*学習用文章*
↓↓↓

CBDと同じ大麻の成分であるTHCもECSに深く関っていますが、その作用や効能は大きく異なります。
- THC→劇的な精神活性作用(所謂、ハイになる作用)があり、日本を含む多くの国で規制対象になっている
- CBD→THCのような劇的な効果はなく、日本を含む多くの国で規制対象になっていない
同じ大麻の成分ではありますが、全く違う物質であると認識したほうが良いでしょう。
副作用は「当然」ある
劇的な効果が無いとはいえ、CBDは心身にさまざまな影響をもたらし、病気の症状を緩和するなどの働きが確認されています。しかしそれは、裏を返せば過剰摂取などにより副作用を起こす危険が存在するということです。
勘違いしないでほしいのですが、これは別に「CBDが危険だ」という意味にはなりません。
人間が生きていくために必要不可欠な水ですら、過剰に飲みすぎれば水中毒という中毒症状を引き起こします。酸素だって、無ければ死んでしまいますが濃度が高すぎると酸素中毒になります。
どんなものであれ、過剰は良くないということですね。
個人差はありますが、CBDの副作用としては以下のものが知られています。
・強い眠気
・食欲減退
・イライラ感
また、CBDやCBDオイルはアレルギー反応を引き起こす場合もあります。
CBDやCBDオイルのアレルギー反応は、体がアレルゲンとみなしたCBD成分を、体が拒絶や攻撃をすることによって起こる反応です。
その他のアレルゲンとして知られているのは、花粉、ペットの毛、ハウスダスト、などですね。
質の悪いCBDやCBDオイルには、体にアレルゲンとみなされる可能性のある花粉や、アレルギー反応そのものを引き起こすヒスタミンが含まれていることがあります。そのため、ごくまれにですがアレルギー反応を引き起こしてしまう場合があるわけです。
アレルギー反応と思われる症状がでたら、すぐに使用を中断するようにしましょう。
他の薬と一緒に使うのは絶対にNG
また、CBDは肝臓での解毒を阻害する作用があるとされています。つまりCBDを薬と一緒に服用すると、その薬を解毒しないまま体内に留めてしまい、結果的に体に悪影響を及ぼす場合があるという事です。

↑↑↑

*提供資料*
↓↓↓

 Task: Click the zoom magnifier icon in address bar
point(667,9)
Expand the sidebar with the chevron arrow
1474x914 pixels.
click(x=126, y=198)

↑↑↑

*課題*
1. CBDに関する文章から「アレルギー反応と思われる症状がでたら、すぐに使用を中断するようにしましょう。」という一文を英語に訳しなさい。
2. CBDに関する文章の最後の文に続けて、その先を書き継ぎなさい。
提供資料の行は使わなくてよい。

*解答例*
1. If you experience symptoms that seem to be an allergic reaction, stop using it immediately.

2.
CBDと同じような作用で、薬と一緒に摂取してはいけないとされているものにグレープフルーツがあります。
グレープフルーツにも肝臓での解毒の阻害作用があり、併用薬の解毒を遅らせてしまう場合がある事が判明しています。
医薬品の中にはグレープフルーツやグレープフルーツジュースとの併用を注意点として記載しれている物があるのですが、この阻害作用が原因です。
CBDにはグレープフルーツと同じような作用があるので、医薬品を併用をするときに注意しなければなりません。
常用している医薬品が何もない場合には大きな心配ありませんが、持病などのため医薬品をすでに服用しているなら、その薬がCBDの影響を受けてしまうかどうかは必ず確認するようにしましょう。
CBDが人体に与える悪影響のエビデンス
人体に様々な影響を与えるCBD。
そのメカニズムは、CBDが内因性カンナビノイドを活性化し、間接的にECSに作用することにあります。
内因性カンナビノイドとは、カンナビノイド受容体と反応する体内物質の事を指します。
摂取行動や体内でのエネルギーの産出と消費の恒常性維持は、中枢神経系と末梢の臓器(脂肪組織、骨格筋、膵臓、肝臓、小腸など)によって調整されていますが、その制御に内因性カンナビノイドが重要な役割を担っているという事が2020年現在では、医学的にも判明しています。
……などといきなり言われても困ると思います。もう少し、内容を砕いて説明しますね。
エンド・カンナビノイド・システムとは、人間が生活していく上で欠かせない、感じる事、動作、反応、食欲、睡眠、不安コントロール、認知、など基本的な機能のバランス保つ非常に重要な役割を担うものとして、1990年代に発見されたシステムの事です。CBDは、そのシステムに影響を与えます。
つまり、上記にある人間の感覚が、個人差によっては鈍ってしまったり、麻痺してしまったりする事が科学的に証明されているのです。だからこそ薬としての価値があるわけです。
その効果を利用し、海外では医療目的で使用されるのですが、その際には医者などの専門家によって処方されています。
知識の無い素人が安易に手を出し、大量に摂取してしまうとどうなるか?
副作用により悪影響が出ても全くおかしくないということが、容易に理解できますね。
CBDが実際に悪影響を及ぼした症例
最後に、CBDが実際に人間に及ぼした悪影響についてご紹介致します。
1986年にインターナショナル・ジャーナル・オブ・ニューロサイエンス誌に発表された研究で、ジストニー運動障害(筋肉けいれんおよびその他制御不可能な行動)を患う5人の患者におけるCBDの効果を調べられています。
その研究の研究者たちは、次のように述べています。「CBDオイルの副作用は穏やかで、低血圧、口の乾燥、精神運動遅延、浮遊感、鎮静などがありました」
上記の研究結果の通り、一見、CBDは治療に役立ったように見えました。
しかし、話はここでは終わりません。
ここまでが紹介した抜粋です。